Para ouvidos europeus e americanos, esses pronunciamentos soam quase inimagináveis, ignorando fatos amplamente documentados. No entanto, essas são crenças não apenas de apoiadores do Kremlin na Rússia, mas também de pessoas em várias outras partes do mundo.
Depois que a Rússia invadiu a Ucrânia em 24 de fevereiro, a ONU realizou uma votação de emergência — 141 nações dos 193 estados membros da ONU votaram uma semana depois para condenar a atitude. Mas vários países importantes optaram por se abster, incluindo China, Índia e África do Sul. Portanto, seria ilusório para os líderes dos EUA e Europa acreditarem que o mundo inteiro compartilha da visão da Otan — de que a Rússia é inteiramente culpada por esta guerra catastrófica — porque o resto do mundo não pensa assim.
Então, por que tantos países estão se abstendo sobre a invasão da Rússia?
Há muitas razões, desde simples interesses econômicos ou militares, até acusações de hipocrisia ao passado colonial da Europa. Não existe um motivo único. Cada país pode ter suas próprias razões particulares para não querer condenar publicamente a Rússia ou alienar o presidente Putin.
‘Sem limites’ para a cooperação
Vamos começar com a China, o país mais populoso do mundo, com mais de 1,4 bilhão de pessoas, a maioria das quais recebe notícias sobre a Ucrânia pela imprensa controlada pelo Estado, assim como acontece na Rússia.

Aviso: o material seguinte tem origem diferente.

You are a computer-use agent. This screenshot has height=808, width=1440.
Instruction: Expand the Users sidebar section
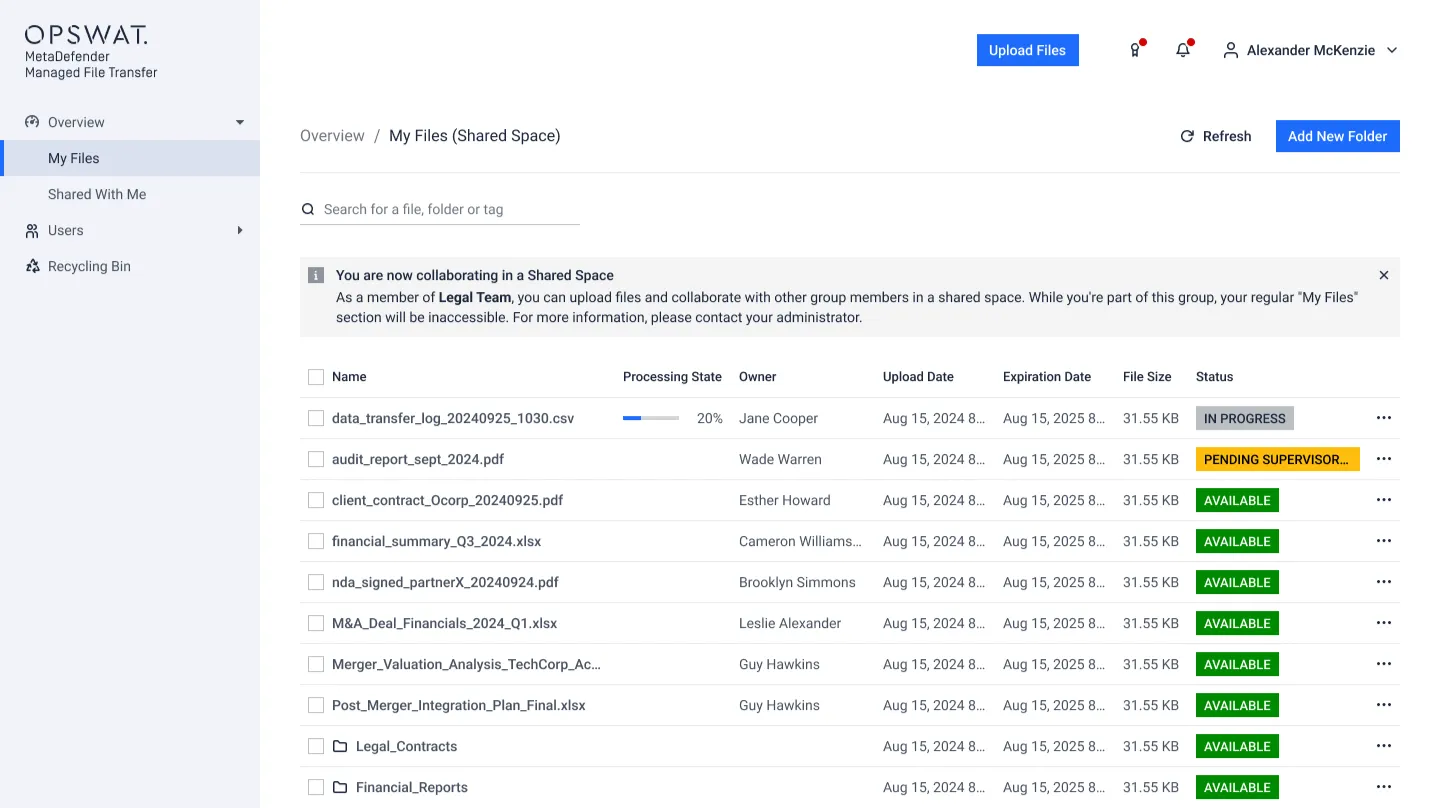[x=239, y=231]
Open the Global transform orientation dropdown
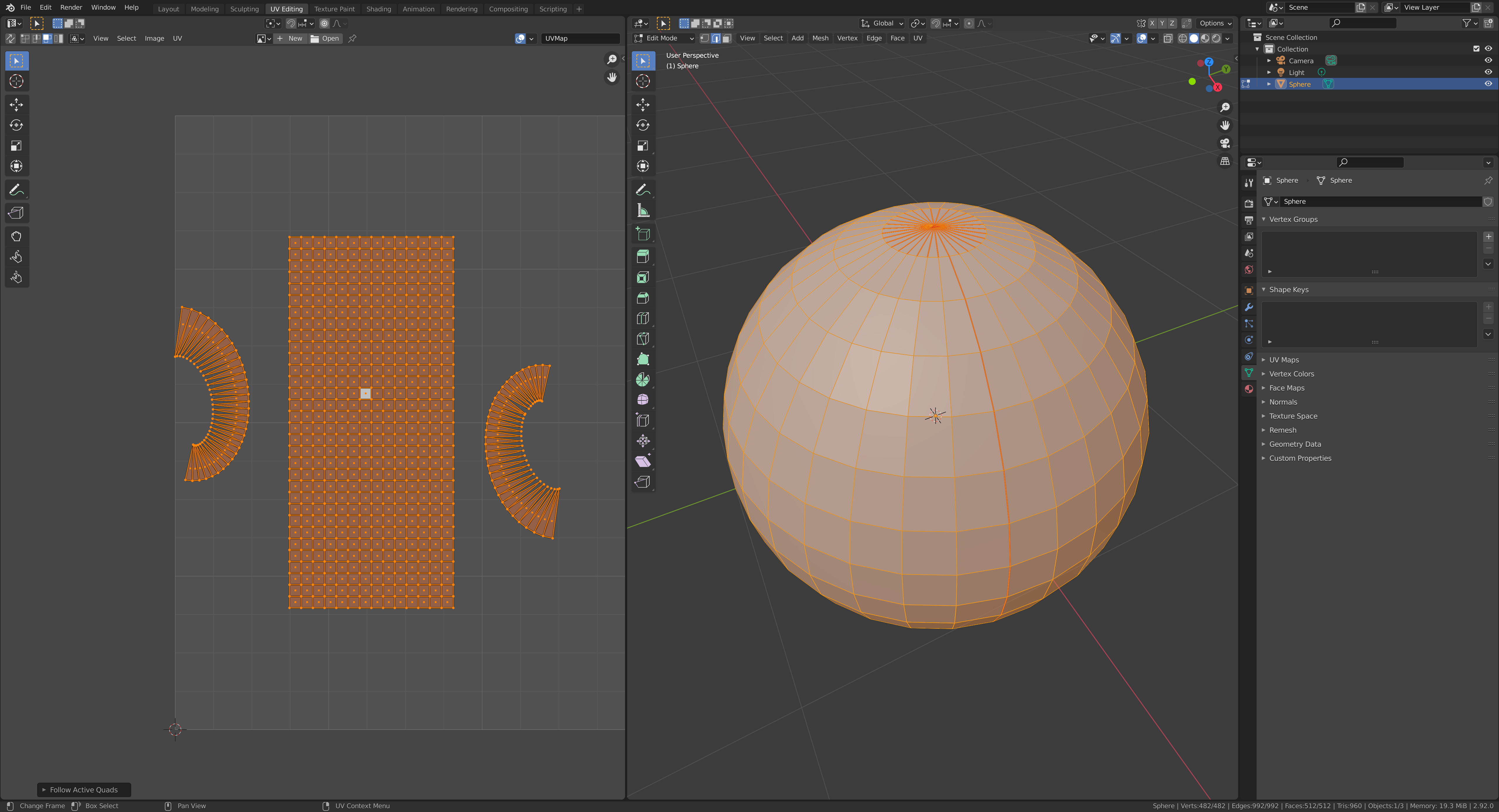 coord(882,23)
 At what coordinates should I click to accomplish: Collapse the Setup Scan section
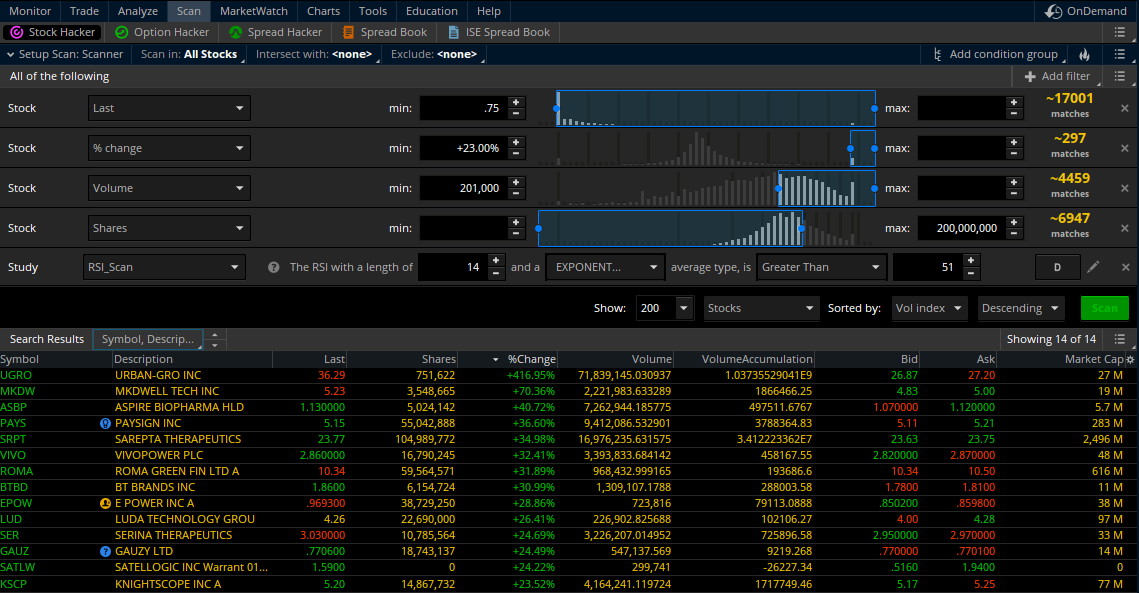coord(10,54)
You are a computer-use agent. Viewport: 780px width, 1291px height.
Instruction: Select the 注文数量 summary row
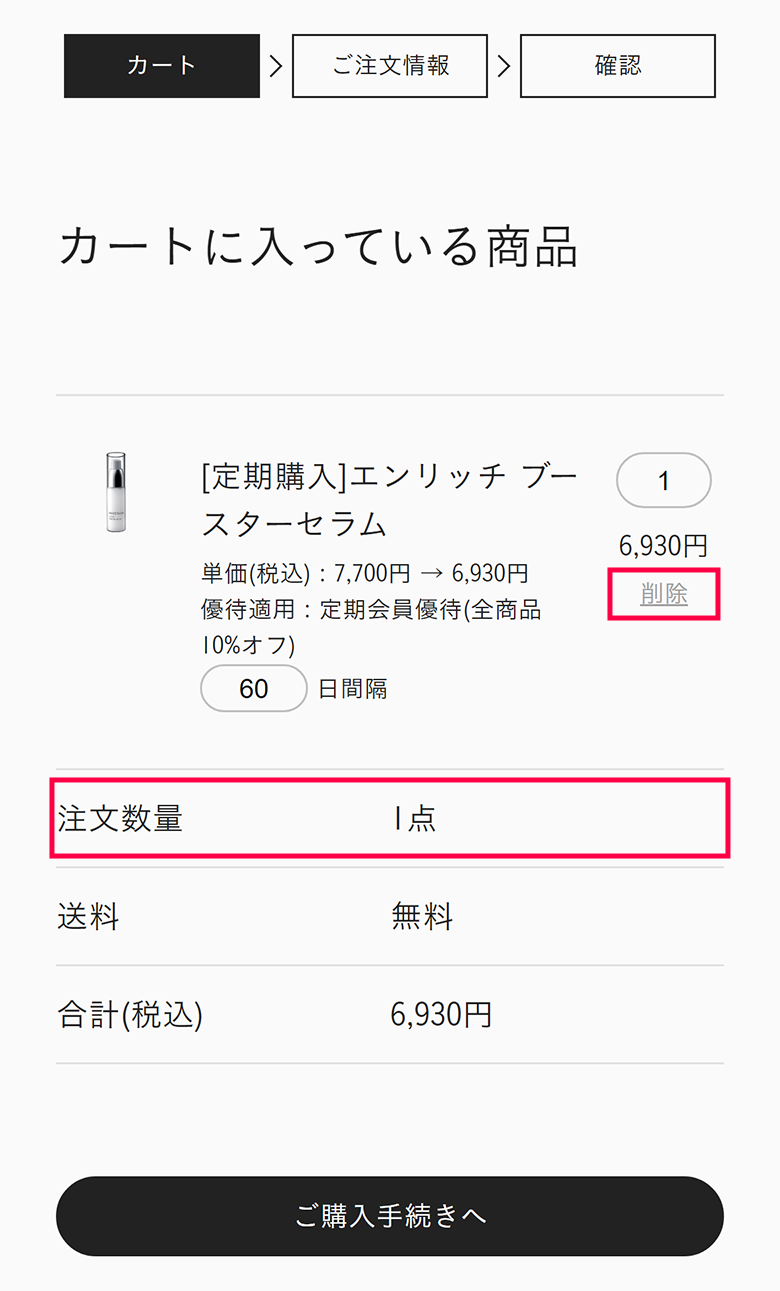point(390,818)
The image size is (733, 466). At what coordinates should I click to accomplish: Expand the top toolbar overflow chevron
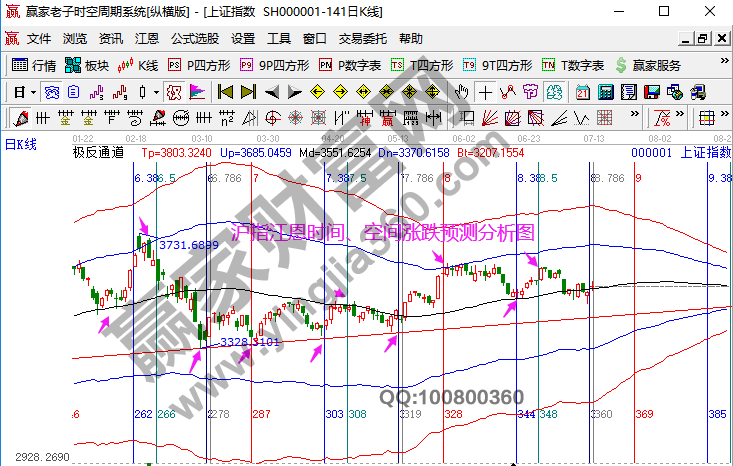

A China recebeu um visitante de alto nível em seus Jogos Olímpicos de Inverno, pouco antes do início da invasão da Ucrânia em 24 de fevereiro: o presidente russo Vladimir Putin.
Um comunicado chinês emitido depois do encontro afirmou que “não há limite para a cooperação dos dois países”. Isso significa que Putin avisou seu colega chinês, Xi Jinping, de que estava prestes a lançar uma invasão em grande escala da Ucrânia? Absolutamente não, diz a China. Mas é difícil imaginar que não tenha havido sequer uma pista do que estava por vir a um vizinho tão importante.
China e Rússia podem um dia acabar sendo rivais estratégicos, mas hoje são parceiros e compartilham um desdém comum, beirando a inimizade, pela Otan, os EUA, a Europa e seus valores democráticos. A China já entrou em conflito com os EUA sobre a expansão militar chinesa no Mar do Sul da China. Pequim também entrou em conflito com governos dos EUA e da Europa sobre o tratamento dado à população uigur, os ataques à democracia em Hong Kong e sua promessa frequentemente repetida de “retomar Taiwan” — até mesmo por força, se necessário.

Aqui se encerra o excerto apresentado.